En una entrevista con Infobae, Quirno fue consultado sobre la afirmación de Milei, quien días antes aseguró que “el 25% de los recursos” de esa campaña provenían del gobierno de Lula da Silva. Al respecto, el canciller sostuvo: “Estamos seguros de que la campaña antiargentina fue financiada desde Brasil, pero no estamos seguros si fue financiada por el Gobierno de Brasil”.
Quirno indicó que el 22% de los mensajes contra Argentina en redes sociales provenían de Brasil, seguido por México, y planteó que detrás de ese movimiento “hay dinero”. Sin embargo, ante la consulta sobre quién habría aportado esos recursos y si existía una relación directa con el gobierno brasileño, respondió: “No tengo pruebas para incriminar a nadie”.
En otra entrevista, con Eduardo Feinmann, Quirno se refirió al capítulo de extranjerización de tierras dentro del proyecto de Inviolabilidad de la Propiedad Privada. Ante la consulta sobre las críticas que advertían un posible riesgo para la soberanía nacional, respondió: “La soberanía es un discurso que para nosotros es anticuado”.
El funcionario explicó que la postura del Gobierno se centra en garantizar la propiedad privada y generar condiciones para atraer inversiones. “Todo lo que nosotros podamos hacer para dar seguridad jurídica a la propiedad privada, que atraiga inversiones que la Argentina necesita”, sostuvo. Sobre la posibilidad de que un extranjero compre grandes extensiones de territorio, Quirno afirmó que esas inversiones generarían beneficios económicos para el país.

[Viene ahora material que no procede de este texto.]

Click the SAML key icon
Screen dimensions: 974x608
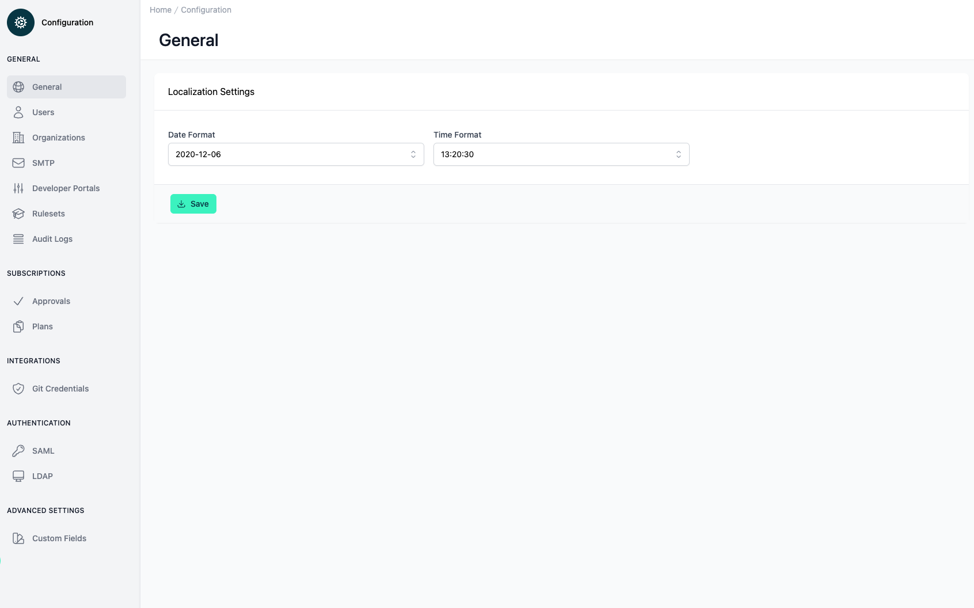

El Gobierno retiró el capítulo de tierras del proyecto por falta de apoyo en el Senado. La decisión fue tomada por la jefa del bloque libertario en el Senado, Patricia Bullrich, tras reuniones con legisladores dialoguistas. El capítulo cuestionado proponía modificaciones a la Ley de Tierras Rurales, como elevar el límite permitido de tierras en manos extranjeras y eliminar restricciones vigentes. La propuesta había generado rechazo de sectores políticos, ambientales, sindicales y organizaciones territoriales.
Finalmente, el Gobierno decidió presentar esa reforma por separado y continuar con el tratamiento de otros puntos del proyecto, como cambios en la Ley de Expropiaciones, el régimen de desalojos y la Ley del Fuego.